Location: Rangeland Resources & Systems Research2010 Annual Report
1a. Objectives (from AD-416)
To conduct collaborative research on population dynamics, biogeochemical dynamics, soil ecology, and land-atmosphere interactions at the USDA-ARS Central Plains Experimental Range, to use knowledge from these investigations to elucidate the long-term ecological functioning of the shortgrass steppe, to develop and evaluate conservation/production practices for semi-arid rangelands, and to conduct workshops and outreach activities to disseminate knowledge gained from this research to the public.

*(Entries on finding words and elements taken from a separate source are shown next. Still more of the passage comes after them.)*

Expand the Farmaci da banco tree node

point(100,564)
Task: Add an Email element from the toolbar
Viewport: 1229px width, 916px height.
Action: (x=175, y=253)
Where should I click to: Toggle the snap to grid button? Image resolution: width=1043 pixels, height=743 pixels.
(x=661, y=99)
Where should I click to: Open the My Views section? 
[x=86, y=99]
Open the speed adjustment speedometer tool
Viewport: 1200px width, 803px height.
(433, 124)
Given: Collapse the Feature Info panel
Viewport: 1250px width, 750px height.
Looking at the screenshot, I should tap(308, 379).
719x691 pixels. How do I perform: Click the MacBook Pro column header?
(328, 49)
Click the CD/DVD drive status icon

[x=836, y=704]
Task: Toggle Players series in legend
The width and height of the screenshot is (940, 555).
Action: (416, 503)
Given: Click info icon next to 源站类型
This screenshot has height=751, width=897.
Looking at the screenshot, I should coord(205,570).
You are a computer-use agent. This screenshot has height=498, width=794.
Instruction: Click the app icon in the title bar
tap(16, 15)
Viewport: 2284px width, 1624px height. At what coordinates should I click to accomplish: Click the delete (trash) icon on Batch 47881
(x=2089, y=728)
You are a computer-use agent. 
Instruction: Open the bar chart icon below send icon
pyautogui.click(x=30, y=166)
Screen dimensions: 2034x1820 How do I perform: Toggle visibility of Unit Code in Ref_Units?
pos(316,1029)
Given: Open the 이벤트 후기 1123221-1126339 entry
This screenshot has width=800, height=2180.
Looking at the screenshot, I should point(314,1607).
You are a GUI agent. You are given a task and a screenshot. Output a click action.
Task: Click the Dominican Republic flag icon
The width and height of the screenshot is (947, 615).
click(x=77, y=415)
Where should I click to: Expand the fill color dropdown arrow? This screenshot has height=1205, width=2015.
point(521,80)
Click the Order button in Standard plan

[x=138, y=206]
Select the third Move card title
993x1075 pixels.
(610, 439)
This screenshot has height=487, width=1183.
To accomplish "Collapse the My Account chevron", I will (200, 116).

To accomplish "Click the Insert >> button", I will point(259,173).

1b. Approach (from AD-416)
Unlike intensively-managed agro-ecosystems, the functioning of native grasslands requires experiments of sufficient duration to incorporate important temporal dynamics that underlie their structure and function. Since decades or even centuries are sometimes required to fully capture the effects of management and environmental disturbances on some ecosystem components, experiments and monitoring of critical system components must be of sufficient duration for elucidating response mechanisms. The emergence of climate change as one of the central environmental problems of the 21st century places increased importance on long-term ecological research such as we propose here for monitoring long-term ecosystem responses. Under this proposed agreement, the Rangeland Resources Research Unit (RRRU) will collaborate with scientists from primarily Colorado State University (CSU) to conduct long-term experiments that will evaluate population dynamics of key animal and plant species; biogeochemical cycling of primarily C and N; ecology and genetics of key soil microbial communities; and land-atmosphere exchange of primarily water, C, and energy. The results of these investigations will provide the basis for formulating new sustainable management practices that address both conservation and agricultural production goals, as well as evaluating the state and condition of semi-arid rangelands.
3. Progress Report
The purpose of this Shortgrass Steppe Long Term Ecological Research (SGS LTER) Project is to conduct long-term experiments that will evaluate population dynamics of key animal and plant species; land-atmosphere exchanges of primarily water, C, and energy; and biogeochemical cycling of primarily C and N. Research continues at the SGS LTER site, including collaborative research with ARS investigating: 1) effects of livestock grazing practices and N deposition on grassland ecology, 2) fire as a management tool for enhancing landscape diversity, 3) carbon cycling on the shortgrass steppe, utilizing Bowen ratio micrometeorology and static chamber measurements of CO2 fluxes, and 4) interactions of cattle and prairie dogs. To ensure accountability in the mutual expectations of this collaboration, ADODR meets on at least a quarterly basis with lead Colorado State University collaborator and other co-PIs on the SGS LTER Project to discuss research findings, propose new projects, and organize customer meetings. ARS scientists attend weekly SGS LTER seminars during the academic school year, and regularly present to the group.